» Exercise requirements: Set every entry down again exactly, omitting none.

» Supplied material:
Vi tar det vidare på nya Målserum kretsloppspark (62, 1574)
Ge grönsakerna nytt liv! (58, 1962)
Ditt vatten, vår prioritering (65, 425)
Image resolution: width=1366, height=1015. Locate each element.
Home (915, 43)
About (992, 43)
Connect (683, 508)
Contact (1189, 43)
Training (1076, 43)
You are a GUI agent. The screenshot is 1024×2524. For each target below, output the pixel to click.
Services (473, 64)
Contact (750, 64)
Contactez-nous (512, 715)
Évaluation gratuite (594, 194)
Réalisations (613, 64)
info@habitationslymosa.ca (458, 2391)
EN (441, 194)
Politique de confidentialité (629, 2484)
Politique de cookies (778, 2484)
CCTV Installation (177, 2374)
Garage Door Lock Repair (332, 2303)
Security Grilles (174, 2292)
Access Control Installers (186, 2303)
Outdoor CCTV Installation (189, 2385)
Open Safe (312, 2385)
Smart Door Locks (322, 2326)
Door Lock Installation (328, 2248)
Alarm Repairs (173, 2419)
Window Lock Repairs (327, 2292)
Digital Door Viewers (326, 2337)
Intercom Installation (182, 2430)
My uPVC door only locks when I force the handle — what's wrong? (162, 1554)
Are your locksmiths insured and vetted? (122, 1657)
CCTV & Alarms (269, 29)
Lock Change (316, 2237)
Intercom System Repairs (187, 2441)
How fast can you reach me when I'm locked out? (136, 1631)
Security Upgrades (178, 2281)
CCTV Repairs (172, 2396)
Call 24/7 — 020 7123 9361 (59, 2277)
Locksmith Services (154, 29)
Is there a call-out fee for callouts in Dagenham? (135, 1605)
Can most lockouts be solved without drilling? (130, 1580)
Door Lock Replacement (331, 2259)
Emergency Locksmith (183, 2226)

» Solution to this exercise:
Vi tar det vidare på nya Målserum kretsloppspark (62, 1574)
Ge grönsakerna nytt liv! (58, 1962)
Ditt vatten, vår prioritering (65, 425)
Image resolution: width=1366, height=1015. Locate each element.
Home (915, 43)
About (992, 43)
Connect (683, 508)
Contact (1189, 43)
Training (1076, 43)
You are a GUI agent. The screenshot is 1024×2524. For each target below, output the pixel to click.
Services (473, 64)
Contact (750, 64)
Contactez-nous (512, 715)
Évaluation gratuite (594, 194)
Réalisations (613, 64)
info@habitationslymosa.ca (458, 2391)
EN (441, 194)
Politique de confidentialité (629, 2484)
Politique de cookies (778, 2484)
CCTV Installation (177, 2374)
Garage Door Lock Repair (332, 2303)
Security Grilles (174, 2292)
Access Control Installers (186, 2303)
Outdoor CCTV Installation (189, 2385)
Open Safe (312, 2385)
Smart Door Locks (322, 2326)
Door Lock Installation (328, 2248)
Alarm Repairs (173, 2419)
Window Lock Repairs (327, 2292)
Digital Door Viewers (326, 2337)
Intercom Installation (182, 2430)
My uPVC door only locks when I force the handle — what's wrong? (162, 1554)
Are your locksmiths insured and vetted? (122, 1657)
CCTV & Alarms (269, 29)
Lock Change (316, 2237)
Intercom System Repairs (187, 2441)
How fast can you reach me when I'm locked out? (136, 1631)
Security Upgrades (178, 2281)
CCTV Repairs (172, 2396)
Call 24/7 — 020 7123 9361 (59, 2277)
Locksmith Services (154, 29)
Is there a call-out fee for callouts in Dagenham? (135, 1605)
Can most lockouts be solved without drilling? (130, 1580)
Door Lock Replacement (331, 2259)
Emergency Locksmith (183, 2226)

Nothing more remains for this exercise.